Free University London: Study in SE15
By Mark Barnett
Education offers us the opportunity to broaden our horizons, build our character and gain expertise, so it is a shame that nowadays the cost of education is beyond the reach of a lot of people. You may have wondered what it would be like to receive a university-level education but were put off by the thought of being saddled with debt for many years. That may not be the case anymore as there is now an opportunity to study for free in SE15.
Origins of Free University London (FUL)
Based on an idea which was first pioneered in Brighton five years ago, which has grown to 200 students there, Free University London (FUL) offers the chance to learn from tutors who are qualified up to PhD level or higher, who are volunteering their time to share their knowledge with the local community. As the name suggests the cost is totally free to the students.
Based in DIY Space for London, which is situated near Millwall’s football ground, the idea was to be local so students don’t have to travel far for classes and make it accessible. The location allows FUL to be in the community and to do things for the community. “Anybody can apply, at any time, and there are no entry requirements” says Malcolm Macqueen, a founding tutor at FUL. “We are particularly interested in working with people who have not had any experience of higher education before. All of our courses are taught at an entry level”.
From next term some of the courses on offer include: Poetry in an Emergency, which looks at how poetry and art responds to crisis whether it be climate change, social upheaval or political crisis.
Foundations of Modern Thought, which looks at how history, society and politics have been thought about over the centuries.
Taking our Time: Critical Theories of Temporality, looks at how ideas of time have changed over time.
Why do we Work? looks at the role work plays in our lives and society.
Courses last from 5-8 weeks and while they may not lead to formal qualifications, as we know them, the classes at FUL have several advantages. “[Traditional universities] have to teach according to a pre-approved government plan which we feel they are quite restricted in.” says founding tutor Dr Elizabeth Vasileva, “and with the tuition fees they become really exclusive spaces that prevent actual thinking and learning.”
FUL are assess to a university criteria and are set in collaboration between tutor and student, according to the latter’s strengths and abilities. If a student prefers talking then they can do an oral assignment. If they prefer writing, they can do a written assignment. If performance is their thing they can do a live or recorded performance. Anything is considered so long as they can demonstrate they have engaged with the key ideas of the course.
We want to give people more confidence in being able to understand complex issues and to be able to think critically about the world.
Dr Elizabeth Vasileva
Alex Bishop is a student, who travels from Camden Town to study at FUL. He has already completed the What is Education? course and is currently undertaking Reconstructing the City, which is about psychogeography. When asked what drew him to the subject Alex says: “I have literally never heard of [psychogeography] but it sounds fascinating. It’s how people relate to places and spaces but it’s very different to what I’d been used to before [as] it’s not what you would consider a traditional academic subject, or at least not traditional in my experience.” The appeal for Alex, in studying at FUL, is that it is about discussion, the exchange of ideas, meeting different people from different backgrounds, hearing their perspectives and learning about new subjects. “It’s not like a formal university, where you’re assigned work and if you don’t write an essay in time you get into trouble, or anything like that.”

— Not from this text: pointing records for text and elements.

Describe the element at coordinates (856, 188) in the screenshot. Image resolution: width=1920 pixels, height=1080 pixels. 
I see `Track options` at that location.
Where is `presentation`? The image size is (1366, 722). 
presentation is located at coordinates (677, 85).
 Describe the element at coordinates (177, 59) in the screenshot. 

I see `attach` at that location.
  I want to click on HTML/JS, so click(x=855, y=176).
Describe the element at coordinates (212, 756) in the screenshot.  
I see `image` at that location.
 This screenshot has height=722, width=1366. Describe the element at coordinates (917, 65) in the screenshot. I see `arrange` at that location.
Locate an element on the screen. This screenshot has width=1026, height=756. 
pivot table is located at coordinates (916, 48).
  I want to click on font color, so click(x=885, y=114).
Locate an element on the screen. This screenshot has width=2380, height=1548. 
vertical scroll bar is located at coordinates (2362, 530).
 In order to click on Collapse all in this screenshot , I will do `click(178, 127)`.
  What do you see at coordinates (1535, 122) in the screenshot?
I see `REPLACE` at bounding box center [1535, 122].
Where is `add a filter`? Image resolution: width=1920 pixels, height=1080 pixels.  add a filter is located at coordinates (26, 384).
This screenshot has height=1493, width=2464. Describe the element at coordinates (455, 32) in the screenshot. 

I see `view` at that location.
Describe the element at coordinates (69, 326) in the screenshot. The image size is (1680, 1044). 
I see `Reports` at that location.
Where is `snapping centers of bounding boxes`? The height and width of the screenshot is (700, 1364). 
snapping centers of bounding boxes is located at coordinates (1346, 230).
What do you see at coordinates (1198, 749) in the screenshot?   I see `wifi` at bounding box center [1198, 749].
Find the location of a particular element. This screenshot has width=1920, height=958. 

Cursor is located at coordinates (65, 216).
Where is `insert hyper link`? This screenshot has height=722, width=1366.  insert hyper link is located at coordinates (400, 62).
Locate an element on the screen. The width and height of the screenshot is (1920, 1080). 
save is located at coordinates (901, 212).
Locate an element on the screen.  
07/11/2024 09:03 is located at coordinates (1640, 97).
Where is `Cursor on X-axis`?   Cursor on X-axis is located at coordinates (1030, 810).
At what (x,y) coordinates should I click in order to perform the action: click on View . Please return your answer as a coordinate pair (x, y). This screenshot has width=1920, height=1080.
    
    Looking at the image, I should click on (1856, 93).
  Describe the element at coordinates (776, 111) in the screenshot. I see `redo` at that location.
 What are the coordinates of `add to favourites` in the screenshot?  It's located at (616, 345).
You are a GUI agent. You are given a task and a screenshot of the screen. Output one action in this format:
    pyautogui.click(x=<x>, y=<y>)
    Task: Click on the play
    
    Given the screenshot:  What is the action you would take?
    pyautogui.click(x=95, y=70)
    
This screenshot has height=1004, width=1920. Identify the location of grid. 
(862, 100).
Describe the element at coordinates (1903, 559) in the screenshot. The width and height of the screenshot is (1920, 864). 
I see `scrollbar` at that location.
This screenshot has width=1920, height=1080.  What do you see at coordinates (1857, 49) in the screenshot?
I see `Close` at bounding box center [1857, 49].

If the Brighton example is anything to go by then FUL could be a force for change in south-east London. As the Free University of Brighton has grown in size more employers there have recognised it as a legitimate place to learn. Students there are able to convince employers that they are the right candidate for the job as they have studied a subject for years and can demonstrate they have an understanding of their area of study.
FUL’s potential for growth is immense - they have more tutors, who are willing to give up their time to share their knowledge, than students at present. It is hoped that in time FUL will become student-led to the extent that if someone has a burning desire to learn something in particular FUL can make that happen by supplying the appropriate lecturer.
FUL is representative of the aspirations of the local community and may even turn into a hub where people can discuss and take something from the classes that has an effect on how they conduct themselves outside and be somewhere that’s organically linked to the local community.” Everyone involved with FUL hopes that the idea can be replicated across London and beyond. Proving that free and accessible education is a viable option for anyone, anywhere.